Los socialistas ven a la libertad formal, a la democracia liberal que defiende el Estado de Derecho, la subsidiariedad, el libre mercado y la libertad de elección, como enemiga de la igualdad. Los liberales europeos piensan que el mercado es el gran escenario de la política y que basta un Estado limitado para que las libertades se desarrollen. Ambos niegan aspectos básicos de la naturaleza humana: los socialistas le quitan importancia a las libertades individuales descubiertas por los modernos. Los liberales niegan la importancia de gobiernos fuertes y, por tanto, en la mayoría de las ocasiones, caen en discursos antipolíticos (digamos “hayekianos”) que se contradicen con sus políticas prácticas. No hay nada más triste que observar un discurso de derechas hablando de la libertad económica e ignorando por completo la necesidad más humana de vivir en comunidad. Cuanto más se ignore el sentimiento comunitario predicando libertades abstractas más se estará empujando a gente de bien hacia propuestas nacionales con fuerte carga identitaria. El libertarianismo es cooperador necesario del nacionalismo. No hubiese existido fascismo sin “laissez faire”.

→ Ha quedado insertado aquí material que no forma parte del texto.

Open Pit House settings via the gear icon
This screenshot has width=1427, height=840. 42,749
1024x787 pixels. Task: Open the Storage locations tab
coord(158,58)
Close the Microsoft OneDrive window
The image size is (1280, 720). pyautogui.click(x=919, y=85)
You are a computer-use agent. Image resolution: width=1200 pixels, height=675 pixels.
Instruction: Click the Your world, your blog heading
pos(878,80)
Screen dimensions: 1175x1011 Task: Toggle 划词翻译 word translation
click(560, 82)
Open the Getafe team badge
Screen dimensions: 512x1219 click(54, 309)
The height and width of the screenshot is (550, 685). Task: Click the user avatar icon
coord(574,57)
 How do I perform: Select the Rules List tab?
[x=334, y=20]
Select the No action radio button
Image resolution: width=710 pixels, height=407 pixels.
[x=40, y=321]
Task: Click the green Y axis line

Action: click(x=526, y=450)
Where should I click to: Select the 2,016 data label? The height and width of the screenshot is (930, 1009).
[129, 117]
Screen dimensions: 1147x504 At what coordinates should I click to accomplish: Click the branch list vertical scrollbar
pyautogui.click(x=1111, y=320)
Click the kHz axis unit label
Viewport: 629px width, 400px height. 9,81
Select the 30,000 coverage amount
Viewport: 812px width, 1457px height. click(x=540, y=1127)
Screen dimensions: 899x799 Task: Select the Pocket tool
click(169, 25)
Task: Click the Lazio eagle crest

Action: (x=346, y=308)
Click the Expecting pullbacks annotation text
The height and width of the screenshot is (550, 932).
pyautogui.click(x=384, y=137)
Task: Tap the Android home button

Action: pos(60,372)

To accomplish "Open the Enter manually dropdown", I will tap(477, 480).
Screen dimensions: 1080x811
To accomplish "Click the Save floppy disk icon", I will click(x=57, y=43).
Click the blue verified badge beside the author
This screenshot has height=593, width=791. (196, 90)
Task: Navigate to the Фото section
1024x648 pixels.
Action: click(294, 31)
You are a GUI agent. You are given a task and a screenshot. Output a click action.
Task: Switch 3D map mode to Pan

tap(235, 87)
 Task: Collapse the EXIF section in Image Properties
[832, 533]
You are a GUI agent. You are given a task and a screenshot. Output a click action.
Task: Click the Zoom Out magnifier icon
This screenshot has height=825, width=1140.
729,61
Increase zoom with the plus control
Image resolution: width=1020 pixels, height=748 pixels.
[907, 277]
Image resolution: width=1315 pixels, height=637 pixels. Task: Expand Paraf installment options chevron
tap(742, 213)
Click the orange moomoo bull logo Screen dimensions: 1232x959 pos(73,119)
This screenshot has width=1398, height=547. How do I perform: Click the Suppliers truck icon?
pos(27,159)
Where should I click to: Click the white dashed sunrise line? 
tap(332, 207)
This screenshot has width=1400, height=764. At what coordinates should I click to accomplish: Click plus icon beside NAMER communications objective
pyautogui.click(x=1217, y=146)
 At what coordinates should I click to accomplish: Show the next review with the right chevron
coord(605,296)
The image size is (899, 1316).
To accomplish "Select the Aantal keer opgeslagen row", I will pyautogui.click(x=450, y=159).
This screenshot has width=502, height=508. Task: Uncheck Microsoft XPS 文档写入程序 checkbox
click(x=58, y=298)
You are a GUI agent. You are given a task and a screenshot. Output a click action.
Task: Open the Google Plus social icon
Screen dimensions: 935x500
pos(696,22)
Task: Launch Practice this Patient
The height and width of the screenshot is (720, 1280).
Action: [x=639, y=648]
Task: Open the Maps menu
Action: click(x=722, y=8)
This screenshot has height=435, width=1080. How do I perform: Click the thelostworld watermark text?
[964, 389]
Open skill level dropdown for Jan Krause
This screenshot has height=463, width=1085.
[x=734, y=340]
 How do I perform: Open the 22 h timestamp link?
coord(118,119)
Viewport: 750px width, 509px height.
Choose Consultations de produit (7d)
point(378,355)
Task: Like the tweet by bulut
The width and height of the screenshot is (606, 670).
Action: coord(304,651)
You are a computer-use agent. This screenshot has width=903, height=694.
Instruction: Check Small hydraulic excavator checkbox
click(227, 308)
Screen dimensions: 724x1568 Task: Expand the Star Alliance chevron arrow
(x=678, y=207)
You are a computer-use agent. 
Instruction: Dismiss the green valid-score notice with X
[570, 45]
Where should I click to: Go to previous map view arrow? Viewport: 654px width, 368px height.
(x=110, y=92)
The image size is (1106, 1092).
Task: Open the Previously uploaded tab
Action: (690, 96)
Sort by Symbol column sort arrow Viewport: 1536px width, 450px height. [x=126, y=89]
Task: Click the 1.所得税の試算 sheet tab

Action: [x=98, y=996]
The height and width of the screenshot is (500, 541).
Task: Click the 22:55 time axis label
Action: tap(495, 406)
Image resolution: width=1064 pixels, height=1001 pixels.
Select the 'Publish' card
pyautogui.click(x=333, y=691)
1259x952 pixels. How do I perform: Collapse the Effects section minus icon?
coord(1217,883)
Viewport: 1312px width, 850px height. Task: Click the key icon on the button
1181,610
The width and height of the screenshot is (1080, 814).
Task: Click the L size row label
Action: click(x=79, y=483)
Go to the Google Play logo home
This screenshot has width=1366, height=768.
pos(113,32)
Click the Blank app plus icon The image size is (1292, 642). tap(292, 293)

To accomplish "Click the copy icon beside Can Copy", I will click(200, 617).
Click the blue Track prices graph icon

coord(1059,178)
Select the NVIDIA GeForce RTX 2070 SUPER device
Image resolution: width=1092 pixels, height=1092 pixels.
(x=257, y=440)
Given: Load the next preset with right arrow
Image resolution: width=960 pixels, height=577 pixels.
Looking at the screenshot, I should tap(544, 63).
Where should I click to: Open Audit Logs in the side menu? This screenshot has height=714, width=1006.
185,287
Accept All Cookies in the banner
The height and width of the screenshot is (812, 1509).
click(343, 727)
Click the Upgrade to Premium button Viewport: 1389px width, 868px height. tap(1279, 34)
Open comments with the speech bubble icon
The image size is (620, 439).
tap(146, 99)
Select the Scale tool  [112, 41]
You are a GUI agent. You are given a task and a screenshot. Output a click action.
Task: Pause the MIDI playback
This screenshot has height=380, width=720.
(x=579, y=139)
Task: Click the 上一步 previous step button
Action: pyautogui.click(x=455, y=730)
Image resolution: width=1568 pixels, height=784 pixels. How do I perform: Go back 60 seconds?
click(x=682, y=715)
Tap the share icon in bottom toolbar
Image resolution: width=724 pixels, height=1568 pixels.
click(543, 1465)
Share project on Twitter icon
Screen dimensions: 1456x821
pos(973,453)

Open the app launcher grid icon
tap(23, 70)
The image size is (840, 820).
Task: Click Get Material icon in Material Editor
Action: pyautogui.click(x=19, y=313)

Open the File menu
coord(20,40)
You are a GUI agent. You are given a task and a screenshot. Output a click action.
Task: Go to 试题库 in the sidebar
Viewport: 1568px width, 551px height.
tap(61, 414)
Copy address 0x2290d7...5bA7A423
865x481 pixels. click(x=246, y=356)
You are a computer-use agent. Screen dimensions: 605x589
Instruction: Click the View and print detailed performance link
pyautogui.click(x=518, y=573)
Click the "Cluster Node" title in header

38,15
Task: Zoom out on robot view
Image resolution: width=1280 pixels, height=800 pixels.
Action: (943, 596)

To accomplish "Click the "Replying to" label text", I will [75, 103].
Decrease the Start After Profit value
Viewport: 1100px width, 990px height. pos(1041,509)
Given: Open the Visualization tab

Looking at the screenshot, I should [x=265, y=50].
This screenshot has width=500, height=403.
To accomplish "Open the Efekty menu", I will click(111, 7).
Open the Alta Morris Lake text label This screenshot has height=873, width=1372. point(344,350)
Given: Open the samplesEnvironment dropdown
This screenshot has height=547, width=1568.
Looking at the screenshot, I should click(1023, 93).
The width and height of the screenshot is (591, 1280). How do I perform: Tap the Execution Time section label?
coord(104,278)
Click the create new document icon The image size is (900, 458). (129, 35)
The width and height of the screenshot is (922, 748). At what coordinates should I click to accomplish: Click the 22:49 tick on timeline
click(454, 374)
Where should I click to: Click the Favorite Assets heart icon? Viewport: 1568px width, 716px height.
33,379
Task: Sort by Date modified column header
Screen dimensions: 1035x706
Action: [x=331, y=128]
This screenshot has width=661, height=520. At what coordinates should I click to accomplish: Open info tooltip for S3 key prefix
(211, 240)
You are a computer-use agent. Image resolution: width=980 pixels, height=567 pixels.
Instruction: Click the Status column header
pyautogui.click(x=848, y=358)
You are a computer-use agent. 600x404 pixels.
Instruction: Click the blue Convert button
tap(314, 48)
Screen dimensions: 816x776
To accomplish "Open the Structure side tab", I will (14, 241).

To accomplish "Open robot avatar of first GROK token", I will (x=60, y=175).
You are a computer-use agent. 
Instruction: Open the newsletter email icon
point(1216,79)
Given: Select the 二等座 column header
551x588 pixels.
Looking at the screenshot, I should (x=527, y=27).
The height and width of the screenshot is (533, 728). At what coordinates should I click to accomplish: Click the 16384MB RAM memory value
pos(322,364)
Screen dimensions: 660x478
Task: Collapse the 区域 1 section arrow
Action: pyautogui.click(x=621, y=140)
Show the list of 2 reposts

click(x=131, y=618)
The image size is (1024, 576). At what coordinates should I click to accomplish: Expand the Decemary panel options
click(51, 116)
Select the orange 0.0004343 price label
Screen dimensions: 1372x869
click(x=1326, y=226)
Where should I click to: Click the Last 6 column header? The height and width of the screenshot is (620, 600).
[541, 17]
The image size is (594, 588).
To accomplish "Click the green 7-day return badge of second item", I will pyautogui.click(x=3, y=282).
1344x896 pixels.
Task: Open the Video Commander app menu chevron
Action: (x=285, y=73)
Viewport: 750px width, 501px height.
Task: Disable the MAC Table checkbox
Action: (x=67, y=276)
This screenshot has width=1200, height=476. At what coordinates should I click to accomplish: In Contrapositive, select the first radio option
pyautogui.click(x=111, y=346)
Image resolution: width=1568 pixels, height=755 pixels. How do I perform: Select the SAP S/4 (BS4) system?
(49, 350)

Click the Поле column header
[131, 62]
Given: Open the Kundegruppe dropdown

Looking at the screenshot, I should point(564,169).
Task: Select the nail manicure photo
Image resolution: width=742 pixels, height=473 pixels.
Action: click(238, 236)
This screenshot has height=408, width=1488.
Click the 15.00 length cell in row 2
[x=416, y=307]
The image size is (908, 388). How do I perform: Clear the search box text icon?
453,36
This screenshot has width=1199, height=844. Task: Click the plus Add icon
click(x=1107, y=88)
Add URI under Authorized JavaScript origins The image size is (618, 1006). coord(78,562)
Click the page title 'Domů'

La derecha no puede ignorar que la igualdad forma parte de la mejor tradición política, y que esta idea no puede ser monopolizada por la izquierda. ¿Por qué renuncia sistemáticamente a hablar de la necesidad de que el Estado intervenga para corregir las desigualdades? ¿Por qué tiene tanto complejo en hablar de lo que le es más propio a la política? Si el Estado existe es precisamente para intervenir donde la sociedad, en su inercia natural, no lo hace por sí misma.
Es muy raro oír hablar entre intelectuales y políticos de derechas de igualdad. Ignoran que el liberalismo fue, mucho antes que una ideología política, la virtud del hombre político. La liberalidad del que es magnánimo, del que tiene un “alma grande” capaz de compadecer (padecer con) a los demás, de apiadarse, de ayudar al débil y de mirar por el bien de los demás.
La política y el derecho existen para los débiles, los fuertes ya se defienden solos. No hay que atacarlos, pero no son ellos los que necesitan de las leyes y de las instituciones. El más débil es el que más protección necesita, y es a ellos a los que nos tenemos que dirigir, a los que hay que atender, porque son los que no tienen voz, los que no saben organizarse y, por desgracia, los que no influyen en los resultados electorales. Los niños, la educación, el medio rural, los ancianos, los inmigrantes, los enfermos, también son sujetos políticos. No tienen voz ni voto, pero representan lo más valioso de la sociedad.